President Donald Trump’s national law enforcement commission has not satisfied its obligations to ensure the group is transparent and its membership is balanced, a federal judge in Washington ruled Thursday.

WASHINGTON (CN) — President Donald Trump’s national law enforcement commission has not satisfied its obligations to ensure the group is transparent and its membership is balanced, a federal judge in Washington ruled Thursday. 

The 1972 Federal Advisory Committee Act outlined requirements to ensure advisory committees have open and public meetings, be receptive to public comment and be made up of members with diverse viewpoints and opinions. 

But the government’s commission on the “the vital subject of policing in America during this time of great turmoil over racial injustice and allegations of police misconduct,” U.S. District Judge John Bates wrote in his 45-page opinion, failed to meet those requirements.

The commission is entirely composed of current or former law enforcement, which is “precisely the type of imbalance that FACA sought to prevent,” Bates wrote.

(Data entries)
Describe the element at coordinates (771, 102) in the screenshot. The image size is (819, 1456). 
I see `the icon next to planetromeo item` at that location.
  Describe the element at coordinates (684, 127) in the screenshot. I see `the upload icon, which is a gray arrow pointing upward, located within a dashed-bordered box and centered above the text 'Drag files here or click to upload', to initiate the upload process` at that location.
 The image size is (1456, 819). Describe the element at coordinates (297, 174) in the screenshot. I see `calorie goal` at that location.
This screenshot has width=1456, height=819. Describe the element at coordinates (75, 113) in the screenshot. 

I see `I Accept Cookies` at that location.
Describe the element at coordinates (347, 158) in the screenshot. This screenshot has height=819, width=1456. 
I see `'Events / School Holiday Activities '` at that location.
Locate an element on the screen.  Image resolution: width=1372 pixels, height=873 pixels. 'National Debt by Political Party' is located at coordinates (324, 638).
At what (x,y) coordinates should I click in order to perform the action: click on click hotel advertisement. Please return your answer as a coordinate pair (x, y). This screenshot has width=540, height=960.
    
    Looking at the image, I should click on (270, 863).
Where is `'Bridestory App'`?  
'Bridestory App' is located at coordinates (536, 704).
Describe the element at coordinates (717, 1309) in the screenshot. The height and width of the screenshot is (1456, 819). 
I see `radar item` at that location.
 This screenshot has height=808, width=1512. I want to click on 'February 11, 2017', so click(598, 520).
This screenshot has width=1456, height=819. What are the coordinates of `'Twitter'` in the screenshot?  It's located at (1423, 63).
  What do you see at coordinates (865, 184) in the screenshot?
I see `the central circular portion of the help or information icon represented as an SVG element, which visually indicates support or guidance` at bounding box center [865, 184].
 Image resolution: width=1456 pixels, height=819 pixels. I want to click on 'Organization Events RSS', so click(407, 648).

The exercise: Echo the passage of the text on the law enforcement commission ruling word for word, starting at "The 1972 Federal" and ending at "meet those requirements.".

Written answer:
The 1972 Federal Advisory Committee Act outlined requirements to ensure advisory committees have open and public meetings, be receptive to public comment and be made up of members with diverse viewpoints and opinions. 

But the government’s commission on the “the vital subject of policing in America during this time of great turmoil over racial injustice and allegations of police misconduct,” U.S. District Judge John Bates wrote in his 45-page opinion, failed to meet those requirements.